=== Entries provided ===
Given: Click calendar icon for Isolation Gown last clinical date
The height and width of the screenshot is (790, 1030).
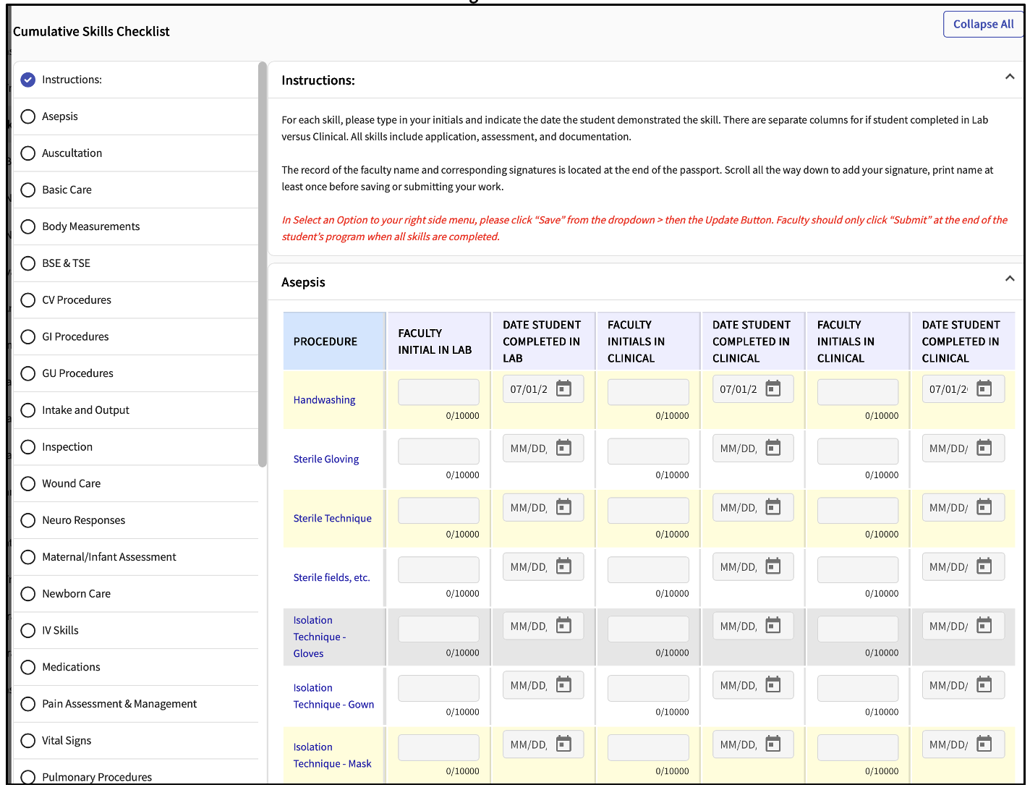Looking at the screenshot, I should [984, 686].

...

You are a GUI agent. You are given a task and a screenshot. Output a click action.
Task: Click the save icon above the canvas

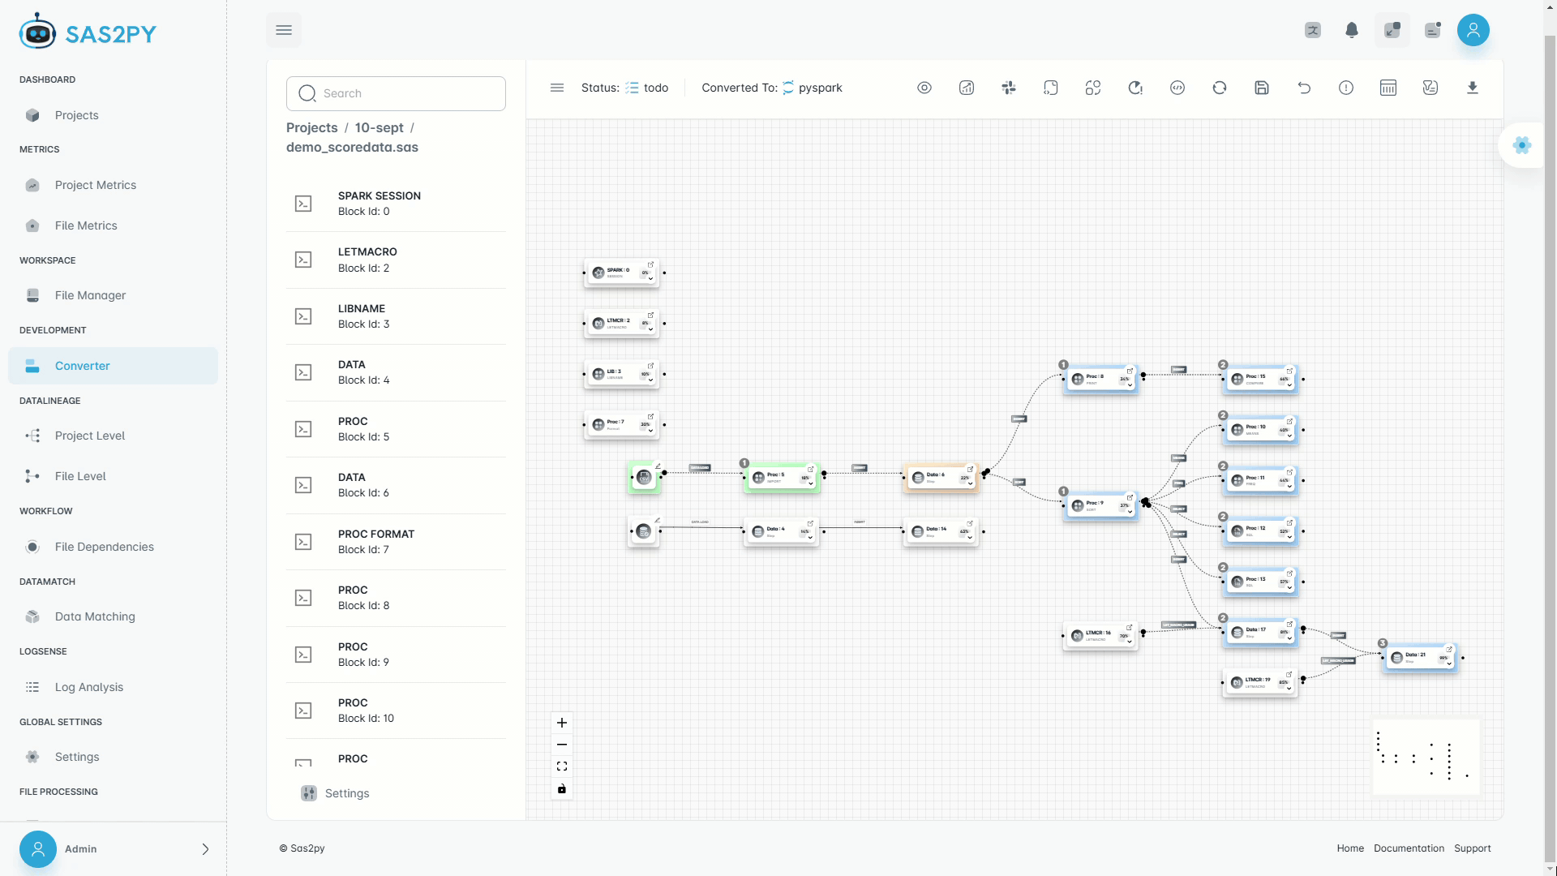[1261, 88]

==

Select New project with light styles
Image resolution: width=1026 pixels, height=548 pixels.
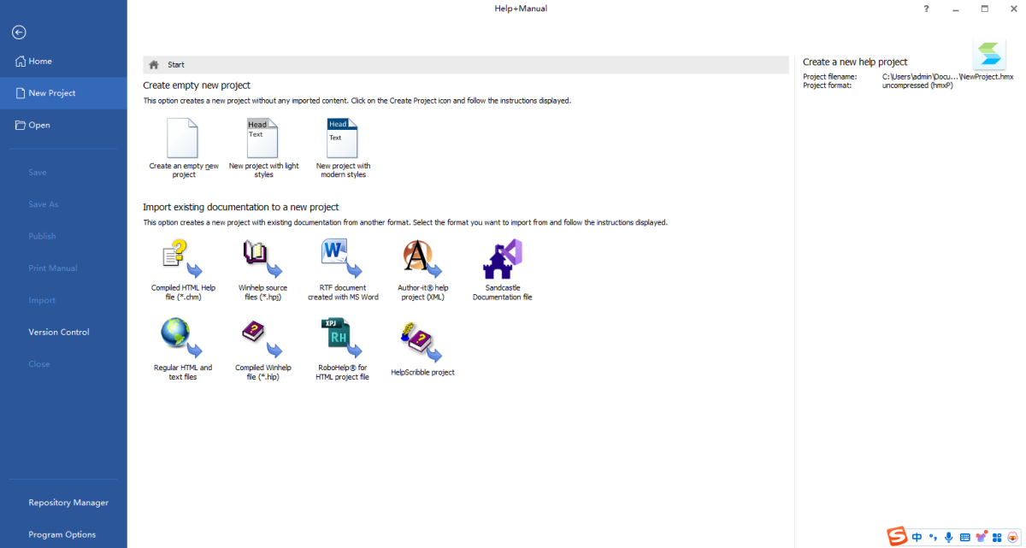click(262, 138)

=== Given task ===
Copy out the entries from the line containing "Given: Click calendar" through the line containing "Looking at the", including both of those lines, without the pictures.

=== Correct result ===
Given: Click calendar icon for Isolation Gown last clinical date
The height and width of the screenshot is (790, 1030).
Looking at the screenshot, I should [984, 686].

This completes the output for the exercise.